El alternador es uno de los componentes más importantes del sistema eléctrico del coche, aunque a menudo pasa desapercibido. Su función es transformar la energía mecánica que genera el motor en energía eléctrica, necesaria para alimentar todos los sistemas del vehículo y mantener cargada la batería. Gracias a él, las luces, el climatizador, la dirección asistida o los sistemas de inyección pueden funcionar correctamente.

Sin embargo, cuando el alternador falla, el coche no tarda en mostrarlo: las luces pierden intensidad, algunos sistemas dejan de responder y la batería se descarga en cuestión de minutos. Comprender como funciona este componente, que síntomas anuncian una avería y cómo mantenerlo en buen estado es esencial para evitar reparaciones costosas y garantizar que el motor siga funcionando con normalidad.
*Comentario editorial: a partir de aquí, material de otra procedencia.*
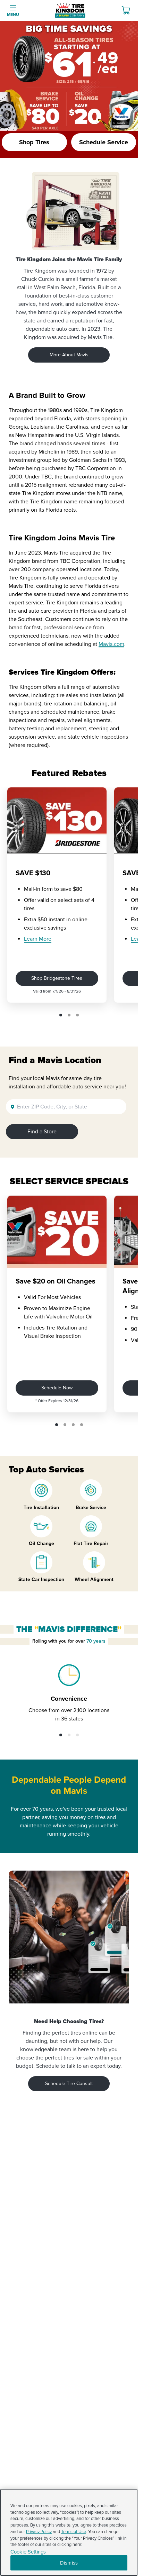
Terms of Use (73, 2531)
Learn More (37, 938)
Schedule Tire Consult (69, 2083)
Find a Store (42, 1131)
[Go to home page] (70, 10)
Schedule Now (57, 1388)
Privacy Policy (39, 2531)
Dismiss (69, 2563)
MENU (13, 14)
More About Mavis (69, 355)
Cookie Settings (28, 2552)
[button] (60, 1015)
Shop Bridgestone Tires (56, 978)
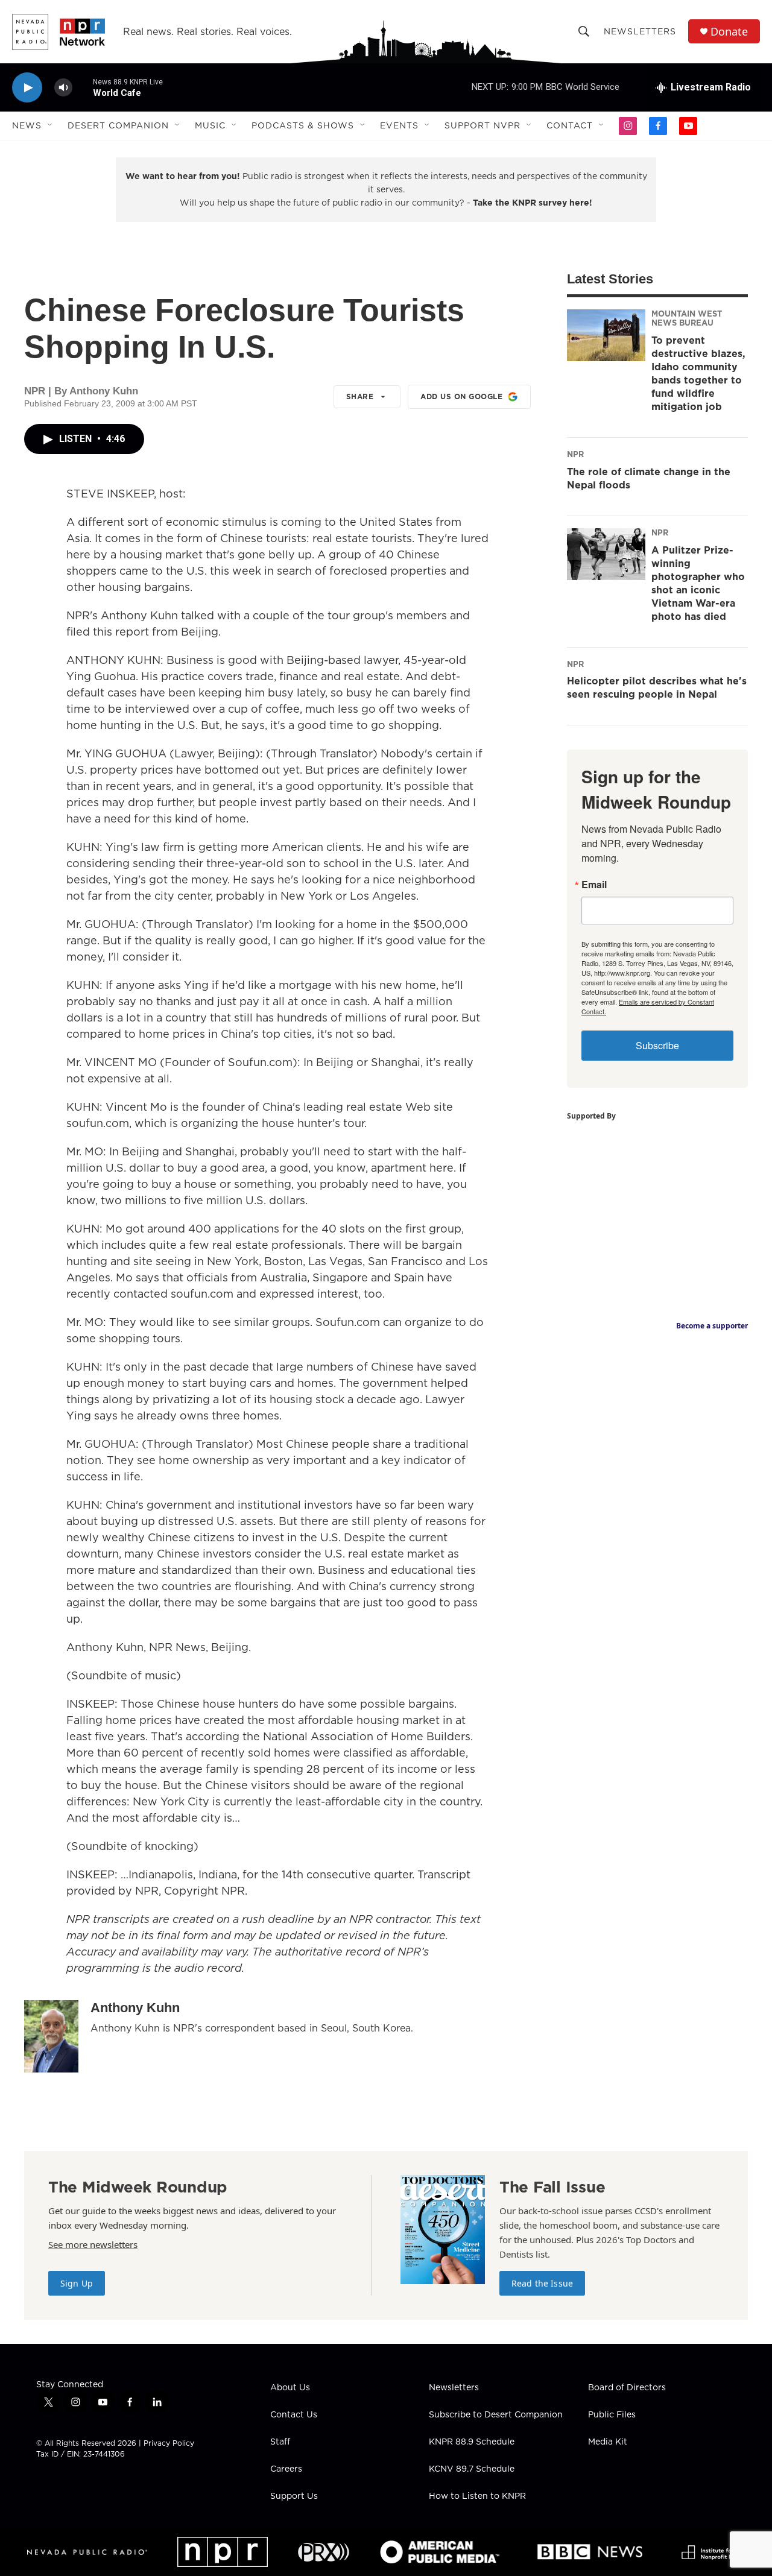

Qué es y cómo funciona el alternador

El alternador es un generador eléctrico que convierte la energía mecánica del motor en corriente alterna. Está conectado al cigüeñal mediante una correa de accesorios, que transmite el movimiento del motor a una polea situada en el eje del alternador.

En su interior, un rotor gira dentro de un estator, y de esa interacción electromagnética se produce la corriente eléctrica. Un regulador de voltaje se encarga de estabilizar la tensión que se envía al sistema eléctrico, evitando tanto la sobrecarga como la falta de suministro.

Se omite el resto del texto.